◆ **Exercise details**
Using the lines below, work out the count of those that hold "swatch". Give the number only.

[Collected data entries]
%%

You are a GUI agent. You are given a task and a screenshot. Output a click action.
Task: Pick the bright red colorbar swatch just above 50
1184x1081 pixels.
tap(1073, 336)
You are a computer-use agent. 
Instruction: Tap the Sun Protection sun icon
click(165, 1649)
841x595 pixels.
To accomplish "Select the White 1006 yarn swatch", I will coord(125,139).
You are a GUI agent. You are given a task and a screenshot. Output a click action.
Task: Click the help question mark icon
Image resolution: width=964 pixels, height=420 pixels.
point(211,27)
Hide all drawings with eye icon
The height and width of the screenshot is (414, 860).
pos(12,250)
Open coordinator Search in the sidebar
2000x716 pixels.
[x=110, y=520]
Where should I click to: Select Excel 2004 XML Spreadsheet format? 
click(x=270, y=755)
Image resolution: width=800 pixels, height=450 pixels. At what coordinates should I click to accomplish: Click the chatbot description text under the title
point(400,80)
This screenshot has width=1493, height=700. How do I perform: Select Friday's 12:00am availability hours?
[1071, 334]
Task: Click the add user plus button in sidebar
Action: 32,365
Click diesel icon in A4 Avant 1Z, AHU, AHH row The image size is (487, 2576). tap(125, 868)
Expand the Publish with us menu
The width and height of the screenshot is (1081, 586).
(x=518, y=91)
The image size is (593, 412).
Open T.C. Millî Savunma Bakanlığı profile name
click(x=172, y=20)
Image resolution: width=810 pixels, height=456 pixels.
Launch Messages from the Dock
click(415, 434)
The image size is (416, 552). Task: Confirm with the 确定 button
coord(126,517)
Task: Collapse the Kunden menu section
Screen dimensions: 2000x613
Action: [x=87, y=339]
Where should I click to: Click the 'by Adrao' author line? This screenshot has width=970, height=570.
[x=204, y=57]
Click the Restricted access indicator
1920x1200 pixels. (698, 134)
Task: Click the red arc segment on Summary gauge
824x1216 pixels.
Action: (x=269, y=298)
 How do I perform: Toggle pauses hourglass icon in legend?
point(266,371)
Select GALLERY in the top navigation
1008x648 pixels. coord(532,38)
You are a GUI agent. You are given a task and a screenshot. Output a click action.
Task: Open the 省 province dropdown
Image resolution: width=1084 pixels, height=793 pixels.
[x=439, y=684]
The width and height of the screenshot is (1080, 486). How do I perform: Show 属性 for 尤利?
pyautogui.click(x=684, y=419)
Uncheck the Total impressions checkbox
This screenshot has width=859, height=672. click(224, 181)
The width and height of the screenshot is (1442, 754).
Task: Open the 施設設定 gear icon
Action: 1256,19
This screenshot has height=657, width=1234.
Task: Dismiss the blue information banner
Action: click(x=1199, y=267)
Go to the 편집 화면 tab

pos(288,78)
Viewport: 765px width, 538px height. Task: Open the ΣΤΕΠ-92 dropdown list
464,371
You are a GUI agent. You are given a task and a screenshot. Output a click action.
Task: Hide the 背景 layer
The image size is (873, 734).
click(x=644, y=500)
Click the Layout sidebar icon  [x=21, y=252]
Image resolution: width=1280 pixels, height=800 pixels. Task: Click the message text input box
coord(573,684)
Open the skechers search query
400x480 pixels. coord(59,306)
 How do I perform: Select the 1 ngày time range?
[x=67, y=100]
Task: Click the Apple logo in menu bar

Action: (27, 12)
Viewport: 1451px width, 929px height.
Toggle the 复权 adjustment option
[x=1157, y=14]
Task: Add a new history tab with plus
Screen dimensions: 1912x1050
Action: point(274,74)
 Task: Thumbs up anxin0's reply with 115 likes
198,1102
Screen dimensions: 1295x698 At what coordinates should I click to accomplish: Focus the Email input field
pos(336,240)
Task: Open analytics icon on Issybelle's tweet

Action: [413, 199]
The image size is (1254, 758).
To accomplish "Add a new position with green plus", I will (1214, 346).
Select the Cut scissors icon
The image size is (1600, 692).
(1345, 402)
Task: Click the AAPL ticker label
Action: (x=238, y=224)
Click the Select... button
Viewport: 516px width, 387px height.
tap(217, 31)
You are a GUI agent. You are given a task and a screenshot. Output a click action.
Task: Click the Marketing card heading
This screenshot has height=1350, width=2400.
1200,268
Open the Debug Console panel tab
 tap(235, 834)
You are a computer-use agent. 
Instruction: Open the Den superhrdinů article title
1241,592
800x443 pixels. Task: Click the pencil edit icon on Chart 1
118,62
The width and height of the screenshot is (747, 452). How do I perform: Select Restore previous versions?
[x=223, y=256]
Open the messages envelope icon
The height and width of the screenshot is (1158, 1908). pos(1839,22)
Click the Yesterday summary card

%%

◆ **Solved problem**
2